Más allá de las peripecias de esas luchas “politiqueras”, debemos in­terrogarnos sobre las causas más profundas de la victoria política de Stalin en la segunda mitad de la década de 1920, que llevaron a la encarnación del poder en su persona y su identificación con el Partido Comunista.

Cinco factores, estrechamente ligados, pueden explicar la victoria de Stalin:

– ante todo, el surgimiento, tras la muerte de Lenin, de una religiosidad secular, de una figura tutelar que personificaba a la dictadura revolucionaria;

– la captación, por parte de Stalin, de la herencia leninista, que le permitió imponerse como “exégeta” autorizado del pensamiento de Lenin, como su continuador y su “mejor discípulo”;

– la formulación que hizo Stalin de una determinada cantidad de objetivos y de decisiones estratégicas políticas simples, pero que ofrecían una nueva esperanza y un objetivo concreto: la “construcción del socialismo en un solo país”;

– la transformación profunda de la sociología del Partido, con una incorporación masiva de elementos populares y plebeyos, que se encontraban y se reconocían en los elementos programáticos propuestos por su Void (“Guía”);

– por último, la capacidad de Stalin de controlar, con un pequeño grupo compacto de fieles, los aparatos del Partido y de la policía política.

El primer factor fue la transformación simbólica del poder después de la muerte de Lenin. Su desaparición dio lugar a la explosión de un fenómeno cultual que fue fundamental en la trayectoria del bolchevismo. Y Stalin desempeñó en ello un papel clave. Como secretario general del Partido, él fue el encargado de la organización del funeral. Pronunció un discurso destinado a perdurar mucho tiempo: generaciones de escolares aprendieron de memoria, durante décadas, la fórmula del juramento que se repetía en su discurso: “Te juramos, camarada Lenin, que cumpliremos con honor tu voluntad”. Pero el discípulo fue mucho más lejos: estableció una “Comisión para la inmortalización de la memoria de Vladímir Ilich Uliánov (Lenin)”, encargada de ritualizar la muerte del gran hombre, cuyo cuerpo, debidamente embalsamado, y cuyo cerebro, debidamente disecado para encontrar en él las pruebas materiales de su “genio”, reposarían en un mausoleo en la plaza Roja.

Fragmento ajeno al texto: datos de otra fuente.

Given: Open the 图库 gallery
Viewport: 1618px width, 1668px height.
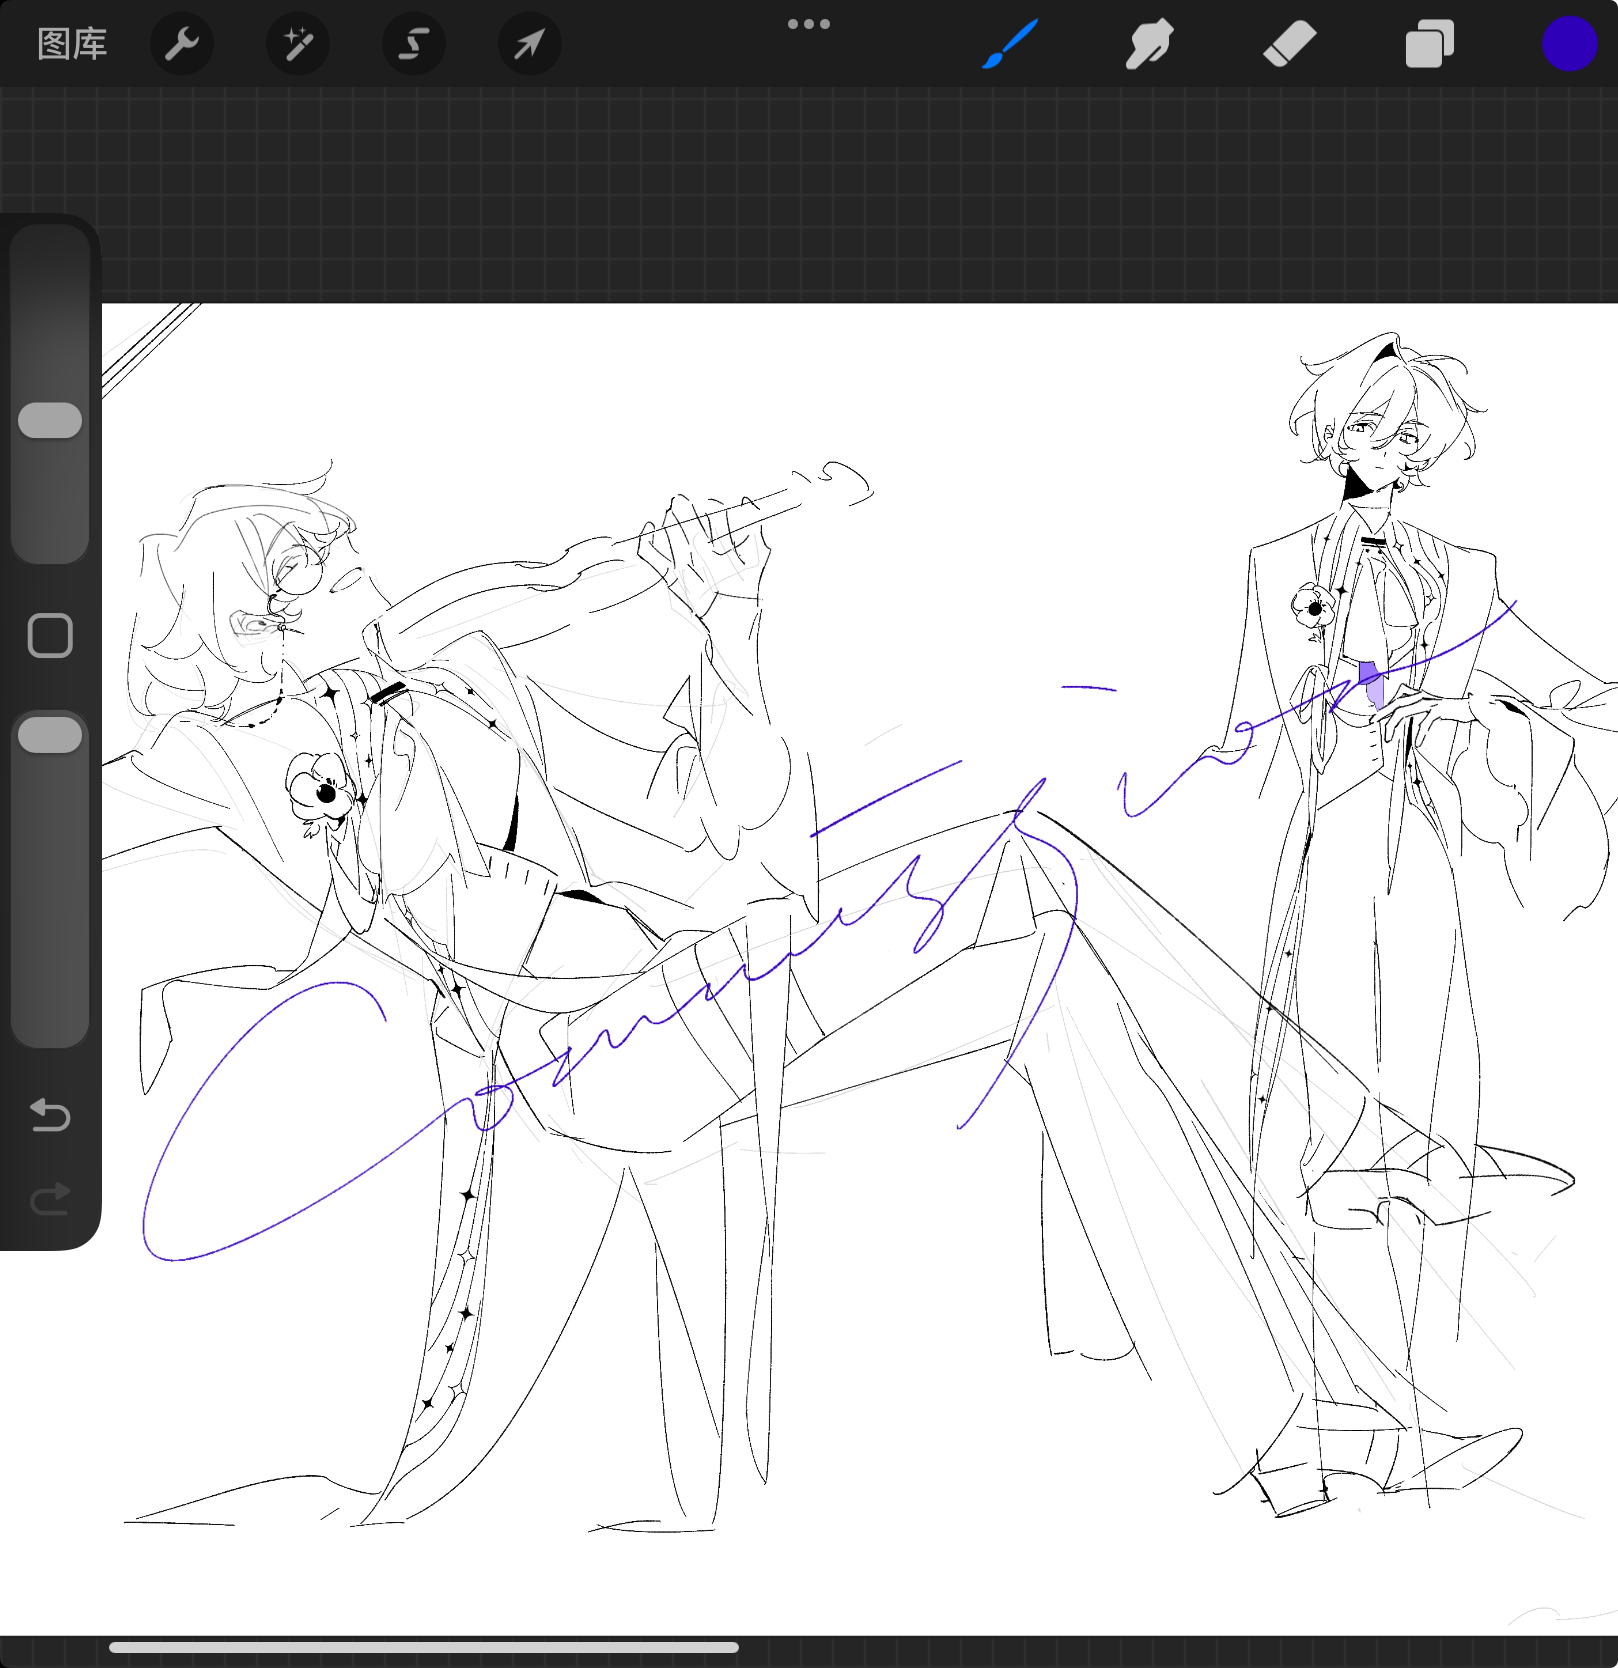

Los demás dirigentes bolcheviques protestaron contra ese “culto a la personalidad”: en ese momento surgió esta expresión. La viuda de Lenin, Nadezhda Krúpskaya, llegó a publicar en el Pravda una advertencia sobre la manera correcta de honrar la memoria del gran difunto. Nada indicaba en el estilo de Lenin la posibilidad de esa exaltación santificadora. Su importante papel, reconocido por todos, al frente del Partido y del Estado, siempre se había desarrollado sin poner de relieve a su persona. Por autoritario que hubiera podido ser, siempre se mantuvo reservado detrás de la idea y la función. Para Lenin, solo existían fuerzas sociales colectivas. La dictadura del proletariado era una dictadura sin dictador.

Pero el mito prendió mucho más allá de lo que esperaban sus promotores. En pocos meses, se organizó un verdadero culto, con monumentos a la gloria de Lenin, objetos litúrgicos, “espacios Lenin” en las instituciones más modestas, en escuelas, en bibliotecas y museos. Por supuesto, ese culto no tenía nada de espontáneo, pero era evidente que no habría adquirido proporciones tan grandes si hubiera sido simplemente una ficción impuesta desde arriba, si no hubiera encontrado un eco profundo e inesperado en las masas. La celebración de Lenin funcionó, seguramente, porque se enraizó de algún modo en la figura secular del “padrecito”, que había sido el zar para su pueblo apenas una generación atrás.13 Stalin, más que los otros dirigentes, comprendió la importancia de una personificación de la dictadura bolchevique, de esa supuesta “dictadura del proletariado”. Comprendió que el culto a Lenin le permitiría al Partido adquirir lo que más le faltaba: la legitimidad a través de la figura de un fundador idealizado. Extrajo todo la ventaja política que pudo erigiéndose él mismo como primer y único “continuador”, como el mejor discípulo del Maestro convertido en héroe.